One finds oneself wondering what to read next when approaching halfway in a book, which was roughly when Laura introduced the idea of a 'monumental' biography of Rembrandt and, finding that at about £3.50, it's on its way as opposed to Rothko or the Colony Room Club. Rembrandt isn't quite my favourite painter in the same way that Shakespeare isn't quite my favourite writer but perhaps they both should be. However, in this summer downtime from live music and the ongoing difficulties of wondering whether poetry is really 'up to it', maybe I take a few further steps into painting as long as I can find guides like Laura Cumming to tell me what I'm looking at because I can't always see it for myself.
I did find a suitable vehicle to carry the idea about 'significance', though, in Vuillard's Self-Portrait in a Mirror with a Bamboo Frame.
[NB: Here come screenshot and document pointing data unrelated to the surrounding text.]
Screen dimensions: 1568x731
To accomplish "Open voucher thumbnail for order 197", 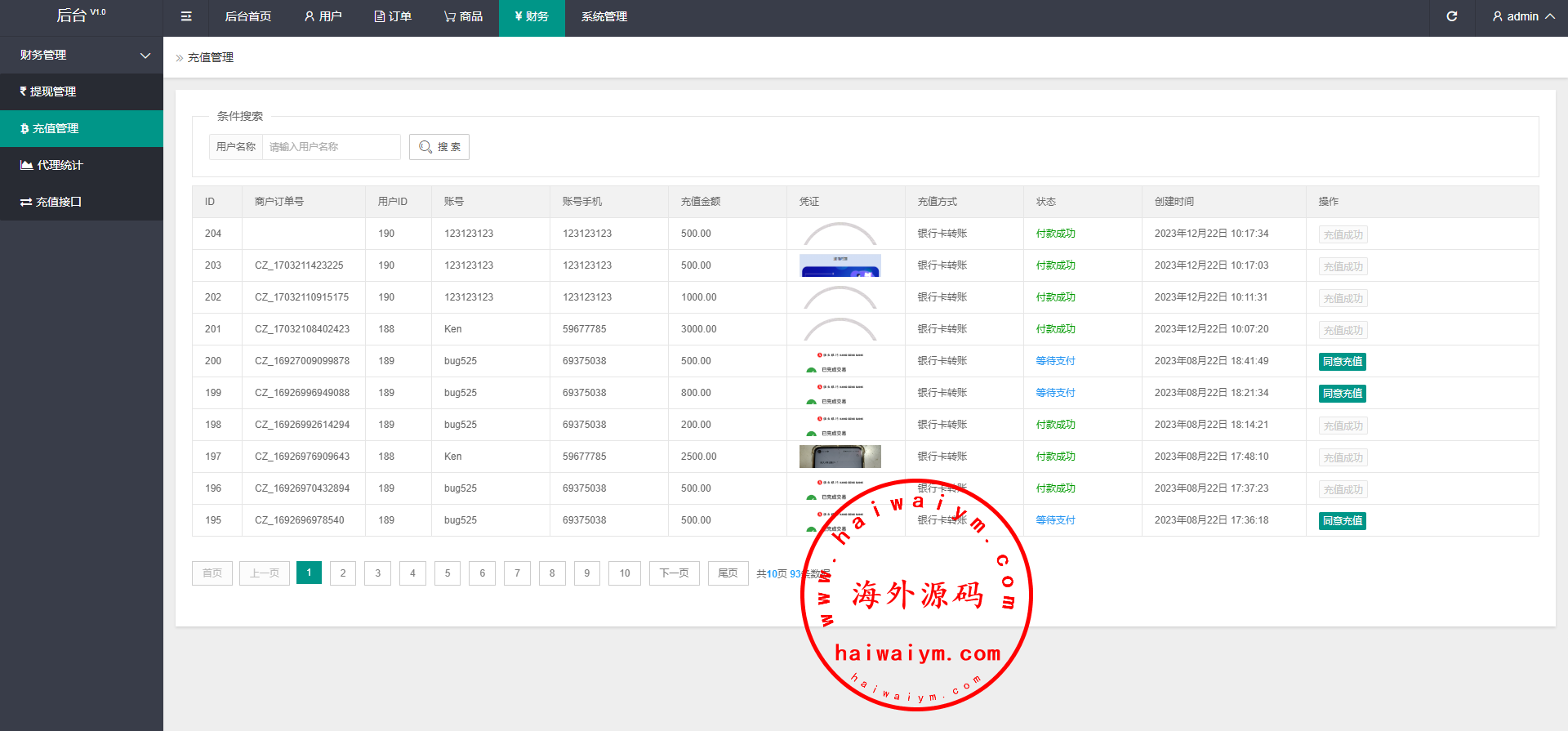I will [840, 457].
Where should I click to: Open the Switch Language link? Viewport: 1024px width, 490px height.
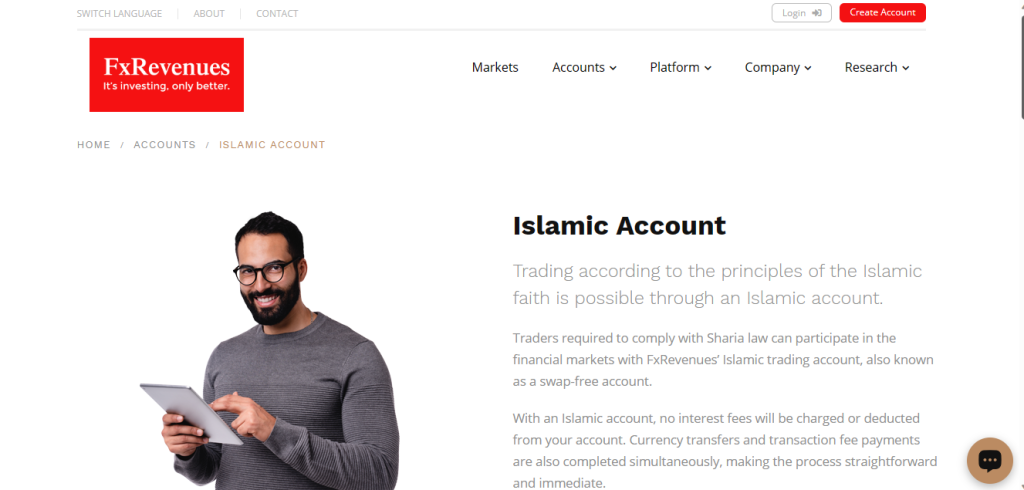pos(120,14)
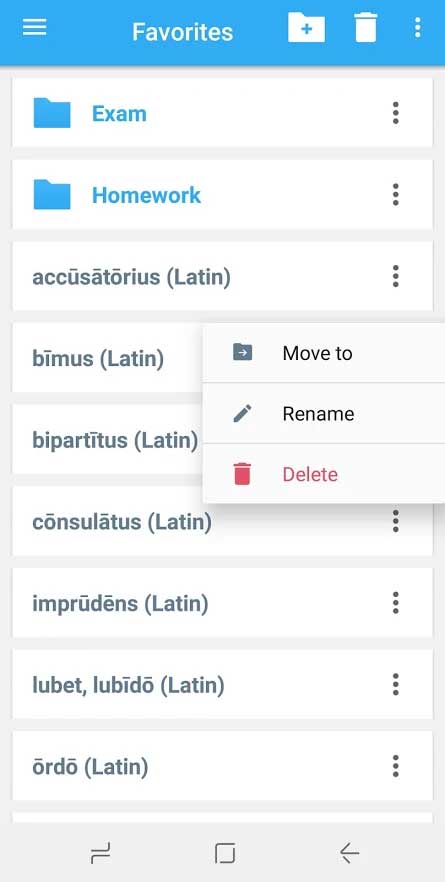Open the Homework folder icon
This screenshot has width=445, height=882.
(x=52, y=195)
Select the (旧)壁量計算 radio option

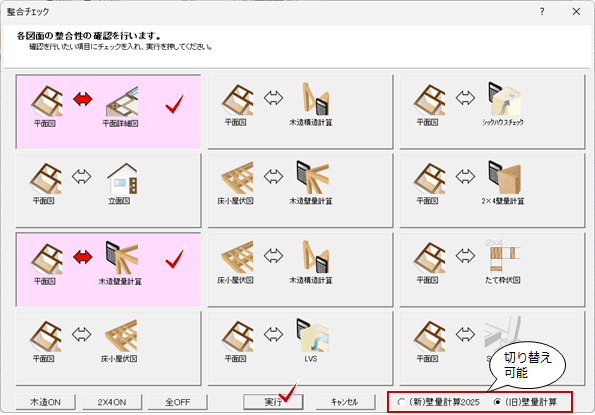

Or, more properly, the painting attached itself to the poem and somehow justified it afterwards. One reason for not bringing in Vuillard is that there's already a Thom Gunn poem based on one of his paintings. Another is that there are about 20 poems now, since The Perfect Book, not all of which are likely to make it into any further book but it soon becomes clear that many of them are based on people, mainly artists of one type or another, as if it's only one trick I'm capable of performing. I don't know. If the poems are good enough and not all the same it shouldn't be a reason not to go ahead with them but it does give a 'critic' a way in, as many years ago one reviewer once found. But if one only sets out to please oneself - that old 'self' again - that shouldn't be a problem.
At least, whenever the 'self' came about and subsequently reached its high point in C19th Romanticism, some C20th artists have seen fit to subvert the idea - maybe Joyce, for example - but like anything else, once it's been invented it can't be uninvented.
But I can type a first draft of the poem here, almost 'live' on the internet, as Will Self ( ! ) once really did. It's incredible, isn't it, how these things can all be linked together but it's also inevitable, there being so many things in the world by now.
 

 

 
 
 
 
 
 
 
 
 
 
 
 
Self Portrait
 
Vuillard
 
It might not make one stop and think.
Why would it. Just the blurry face
of someone who stopped and thought 
about themselves. What vanity,
as if one is obliged to thank
them for this audience, this place 
assigned to view them from, this sort
of chance, this opportunity.

But, then again, the face is blurred
which perhaps makes one stop and think
what they did such a painting for.
They could be taken at their word,
who made themselves so indistinct,
thought about it but still weren't sure.